Stephanie Boaventura

Born: Belo Horizonte, Brazil
Lives: Belo Horizonte, Brazil

Madre Tectônica, 2022

Drawing, tear and stitches
14.8cm x 21cm

Stephanie Boaventura is a female specimen of the human species, most commonly found in the Cerrado biome. First described in 1987, she is a shy, small-sized, nocturnal animal. A gregarious mammal, she normally avoids conflict but, if threatened, can attack and devour the aggressor, especially to protect her offspring. Since childhood, she has communicated best through writing and images, but can also use vocalizations, gestures, scents, and touch. With a keen sense of smell, her means of obtaining nourishment is the exercise of creativity. Boaventura’s research interests involve women’s knowledge, the webs and spiral movements of life, motherhood and ancestral futures, the communicational dimension of dreams, epistemology, memory, feminism, ethics of care, and online social networks. She works at the intersections between art and science, seeking to develop a poetics of the ordinary in everyday life. 

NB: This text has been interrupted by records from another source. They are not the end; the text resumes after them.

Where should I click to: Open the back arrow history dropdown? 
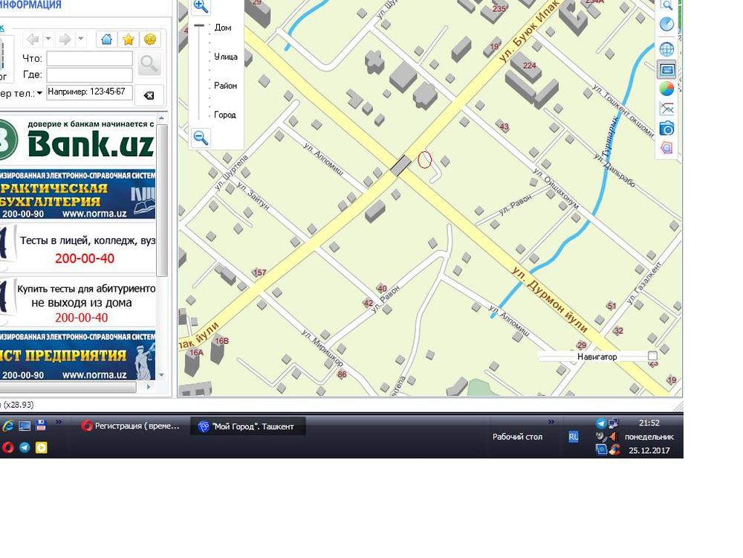click(49, 39)
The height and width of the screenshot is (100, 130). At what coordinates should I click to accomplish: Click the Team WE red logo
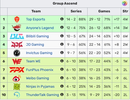tap(17, 62)
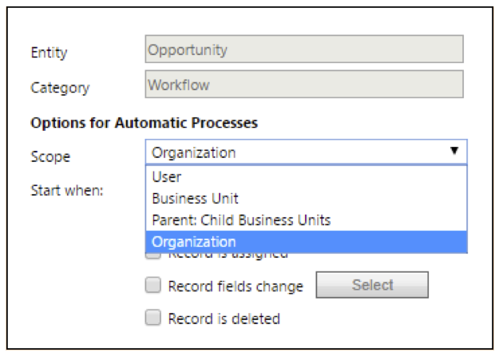
Task: Click the partially covered Record is assigned label
Action: (x=228, y=255)
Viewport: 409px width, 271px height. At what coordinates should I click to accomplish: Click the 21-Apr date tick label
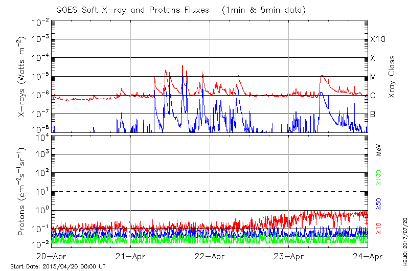(131, 257)
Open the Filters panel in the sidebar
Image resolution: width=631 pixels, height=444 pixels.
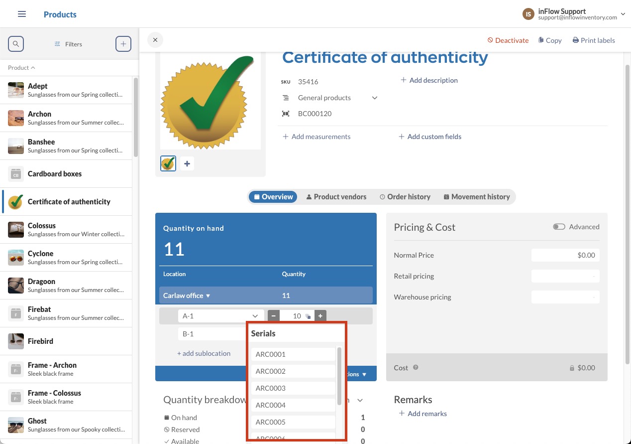[x=68, y=44]
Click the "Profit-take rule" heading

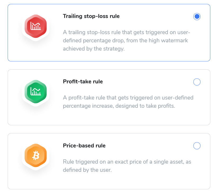tap(83, 82)
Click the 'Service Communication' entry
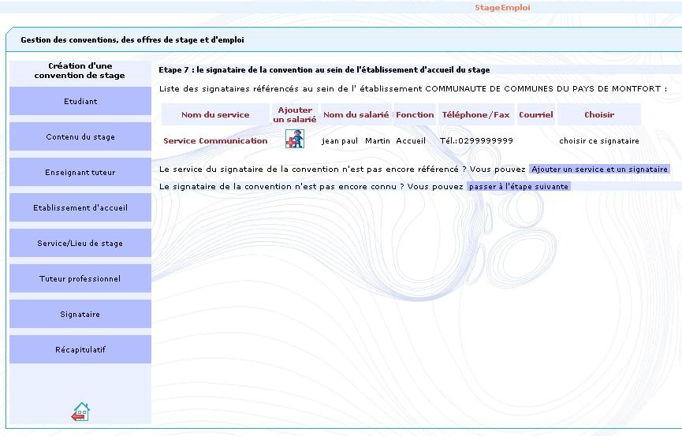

Madre Tectônica is a series reflecting on the human–nature fracture that begins with the rupture between mother and offspring in Western cultures. The mother is formed at the boundary between worlds, a trench the empire of men must conquer to bleed the planet. By taming the mother, the children are tamed. Man imposes a fragmented life on the mother, convincing her to break from the animal, to diminish herself at the altar of the sacred, to hide her fractures, and to internalize a false split—surgically made—between herself and the unfolding of life.